Durante el siglo XIX floreció en México un conjunto de obras de carácter social que pretendía normar los valores, actitudes, comportamientos, gestos, etc., con la intención de esculpir el modelo de ciudadano moderno. En efecto, los manuales de buenas costumbres, o de urbanidad, contribuyeron a establecer los ideales morales y de conducta que los hombres debían cultivar en la sociedad. La regulación del patrón de comportamiento, público y privado, solía identificarse con la firme convicción de que los hombres arrogados a tales principios favorecerían la edificación de una sociedad culta, moderna y progresista, divorciada de las maneras impropias de las sociedades atrasadas.

Introducción.

Los manuales de buenas costumbres representaron el modelo de valores que se pretendía inculcar en la sociedad decimonónica. Por este motivo, el objetivo de este trabajo consiste en analizar los mecanismos o las estrategias utilizadas por el Estado para procurar su difusión y afianzamiento social. Cabe destacar que estas prácticas fueron de carácter eminentemente laico y que, ajenas al orden religioso y a la moral religiosa, pretendieron verterse e impulsarse desde canales exentos de la influencia de la Iglesia sin que ello signifique que la moral religiosa no compartiera los mismos valores.

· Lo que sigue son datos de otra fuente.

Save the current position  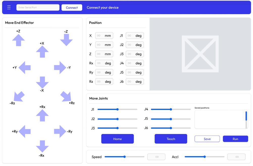pos(207,139)
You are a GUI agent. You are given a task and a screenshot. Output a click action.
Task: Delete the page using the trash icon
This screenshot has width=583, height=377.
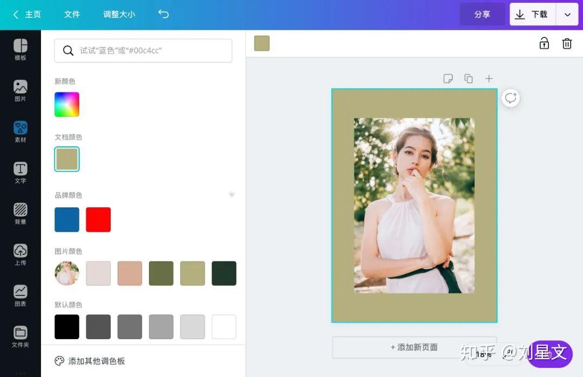[567, 43]
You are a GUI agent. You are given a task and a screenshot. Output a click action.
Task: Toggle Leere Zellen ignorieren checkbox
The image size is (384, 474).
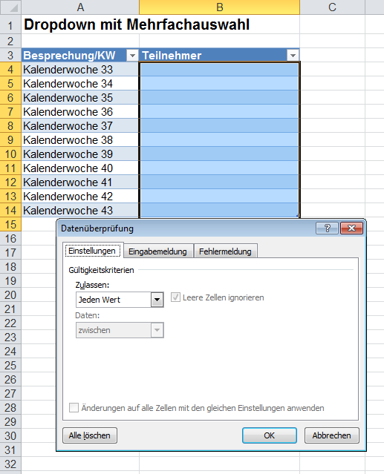point(175,297)
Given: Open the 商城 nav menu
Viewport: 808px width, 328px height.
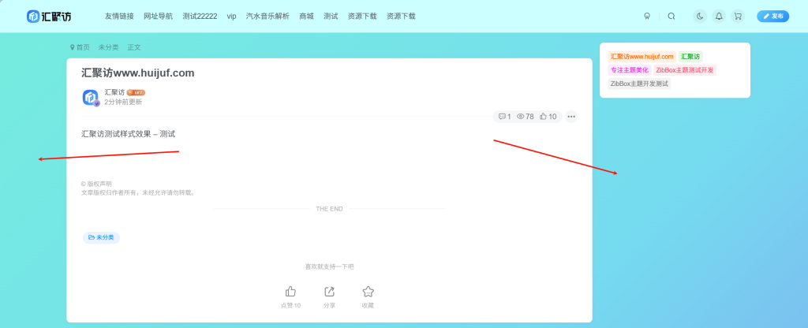Looking at the screenshot, I should tap(306, 16).
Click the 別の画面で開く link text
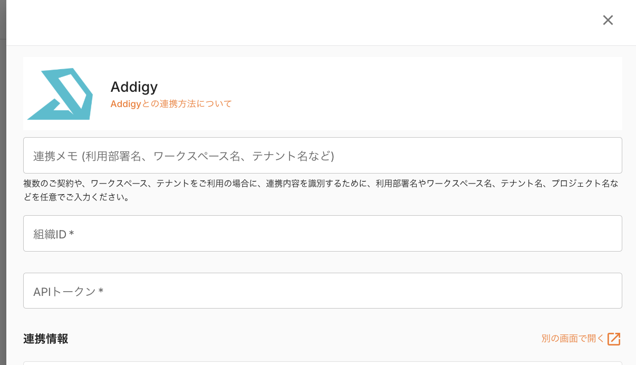Viewport: 636px width, 365px height. pyautogui.click(x=573, y=339)
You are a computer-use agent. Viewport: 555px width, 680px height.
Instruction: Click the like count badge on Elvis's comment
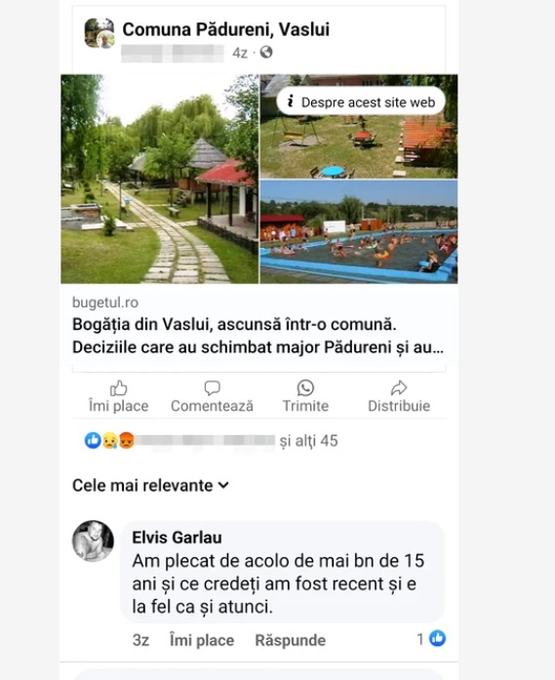(x=431, y=638)
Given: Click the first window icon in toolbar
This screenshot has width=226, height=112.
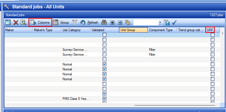Looking at the screenshot, I should [x=8, y=23].
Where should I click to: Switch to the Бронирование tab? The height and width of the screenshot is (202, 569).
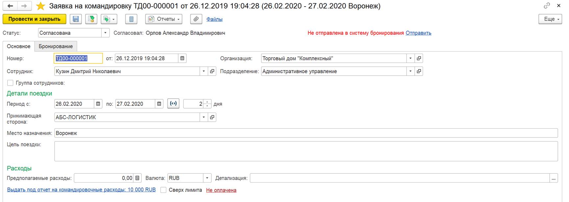[56, 46]
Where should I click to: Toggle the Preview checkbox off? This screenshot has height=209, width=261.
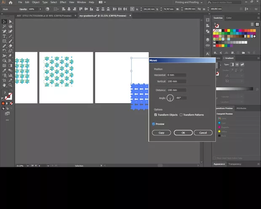pyautogui.click(x=154, y=124)
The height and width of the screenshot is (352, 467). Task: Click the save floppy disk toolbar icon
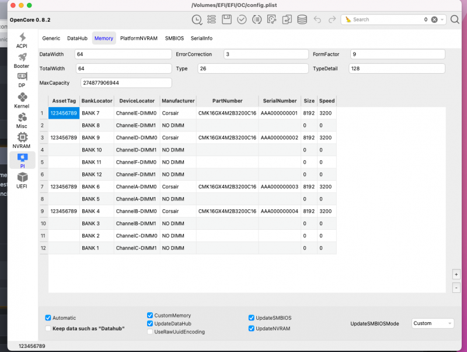(227, 19)
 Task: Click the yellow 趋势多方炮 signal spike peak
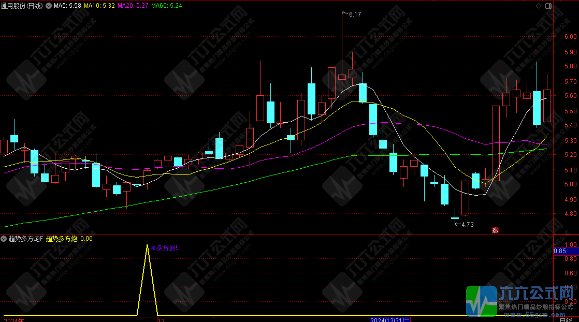[148, 246]
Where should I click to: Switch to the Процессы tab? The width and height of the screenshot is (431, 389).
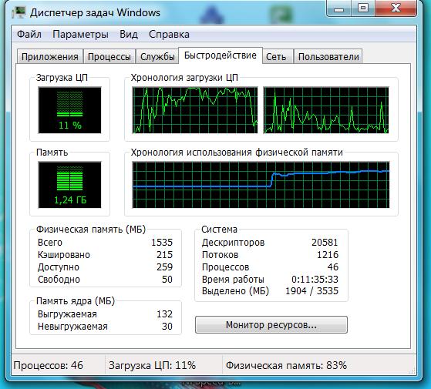pyautogui.click(x=109, y=57)
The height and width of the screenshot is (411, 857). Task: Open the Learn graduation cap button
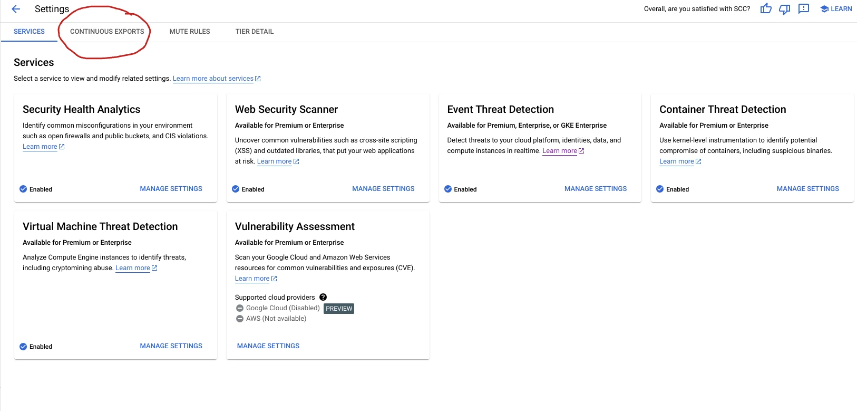tap(836, 9)
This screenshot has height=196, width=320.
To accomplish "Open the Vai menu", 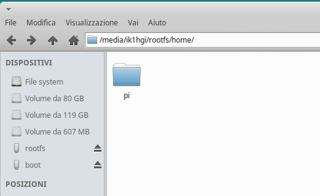I will (x=133, y=22).
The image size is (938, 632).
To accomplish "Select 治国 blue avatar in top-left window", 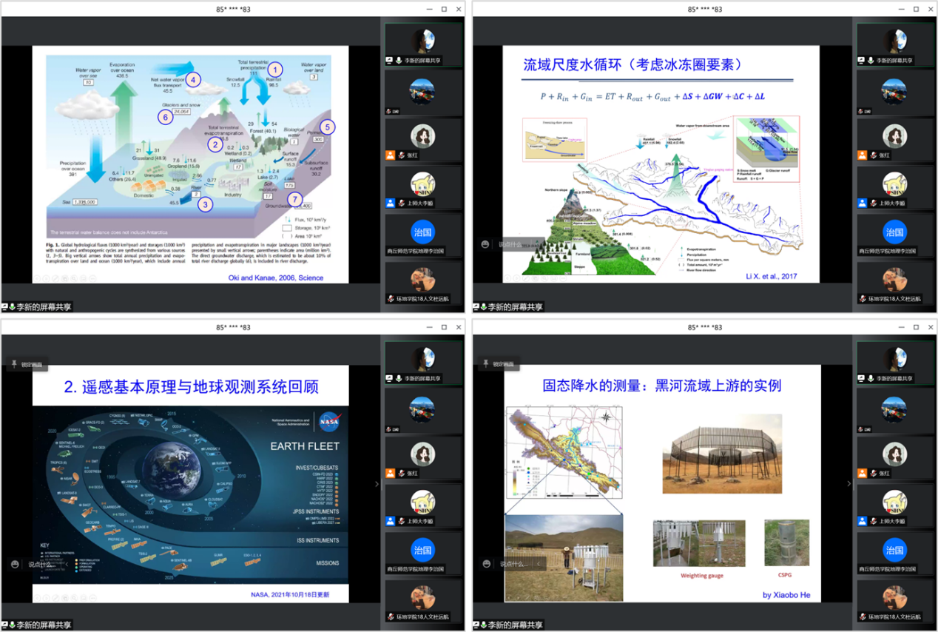I will [422, 232].
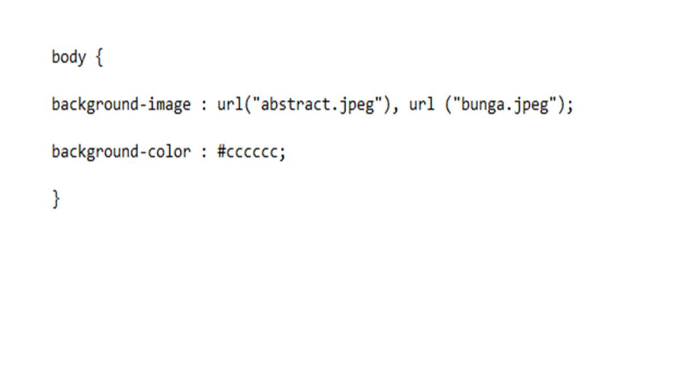Viewport: 680px width, 383px height.
Task: Click the word background in background-color
Action: (x=95, y=151)
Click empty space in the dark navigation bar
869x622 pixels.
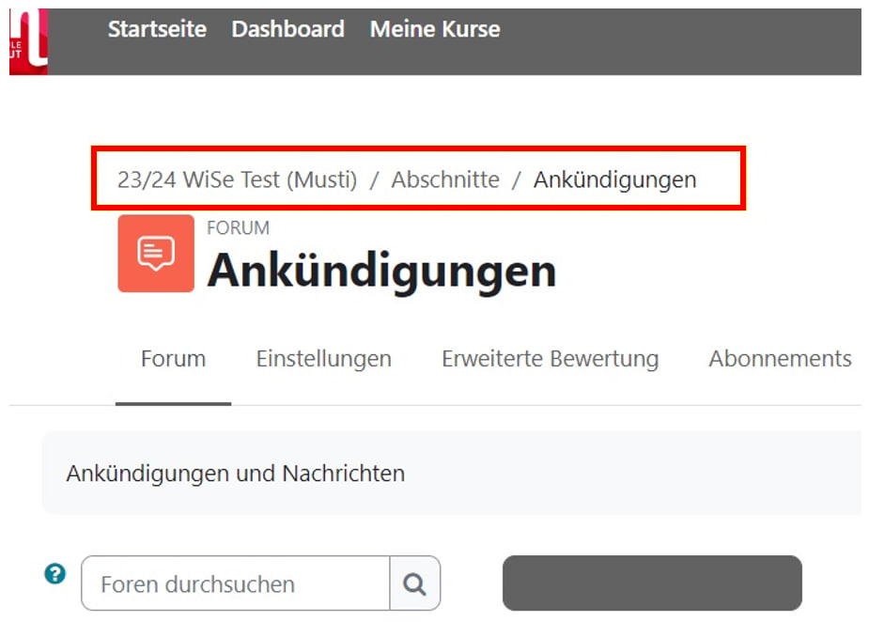click(x=676, y=41)
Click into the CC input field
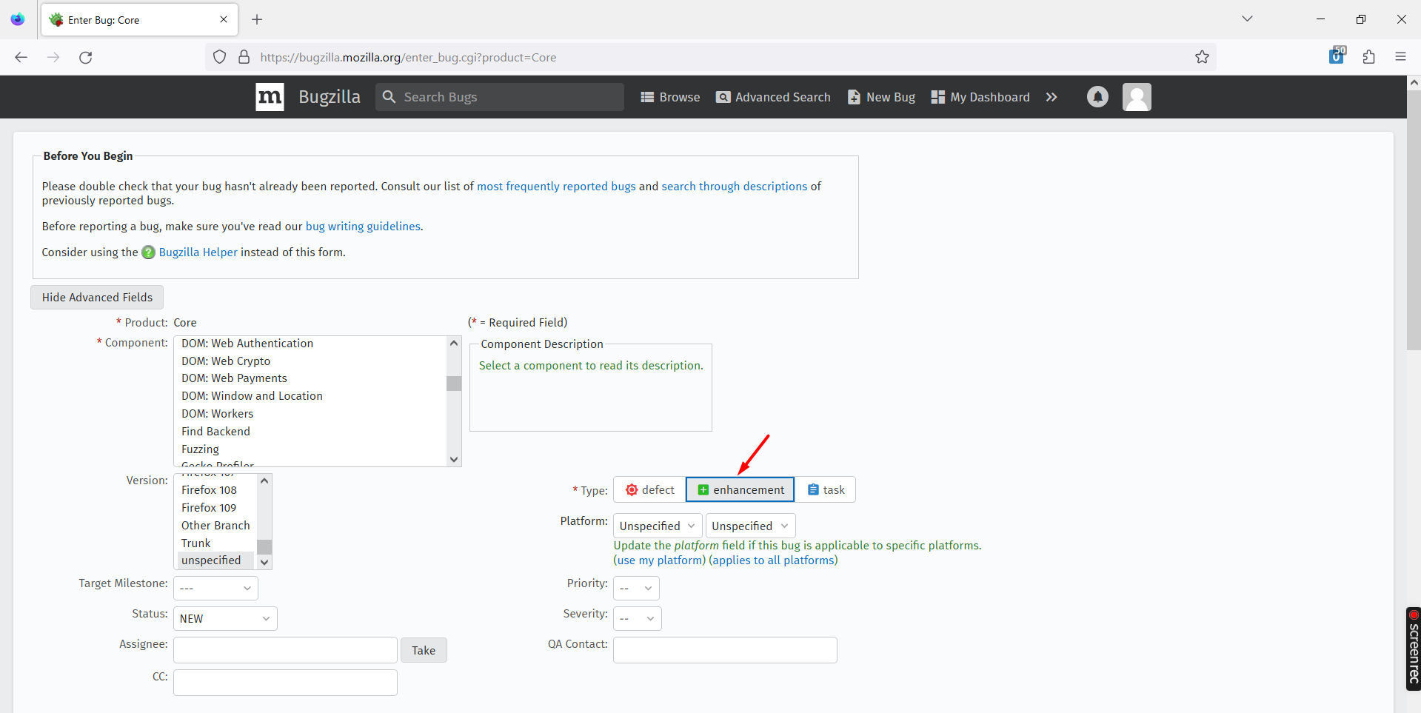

La proliferación de los incontables manuales de urbanidad o buenas costumbres coincidió con un periodo en el que los ideales de la modernidad, el progreso y el desarrollo social adquirieron fuerza en la sociedad mexicana. De ahí que los grupos hegemónicos del México decimonónico hayan aprehendido y favorecido el florecimiento de estos recetarios de conducta, que incluían una completa nomenclatura de rigurosas técnicas para dominar correctamente los comportamientos o listas de temas sugerentes de conversación, fórmulas de tratamiento, tipos de saludos, etc. Los también denominados libros de etiqueta constituyen una fractura de los comportamientos flexibles o aquéllos que, sin un control social, solían ser estigmatizados para desembarazarse de las fórmulas sociales que demandaban que las costumbres se cultivarán en los renglones más altos de la moralidad, la cultura y la civilidad.

La importancia de estos manuales también se advierte en las nuevas necesidades culturales de la sociedad meridana decimonónica. Desde el último tercio del siglo xix comenzó a experimentarse un extraordinario desarrollo económico gracias a la producción, comercialización y exportación de la fibra del henequén. El desarrollo económico contribuyó al afianzamiento social y económico de una parte de la sociedad; una élite que asumió el papel de portadora de los valores de la sociedad que pretendía emular los comportamientos y prácticas compartidas en los países considerados modernos. De ahí que los manuales se convirtieran en estandartes de la civilidad o representación del mecanismo que determinaba las rupturas de las prácticas consuetudinarias para favorecer un culto a lo bello, a las formas y al ciudadano modelo, arrogado en el correcto vestir, comer, conversar y, en general, exhibir una vida progresista según los cánones de la urbanidad. La presencia de los manuales incidió, por lo tanto, en la alteración de las costumbres de aquéllos que estimaran involucrarse en un determinado nivel de aceptación social.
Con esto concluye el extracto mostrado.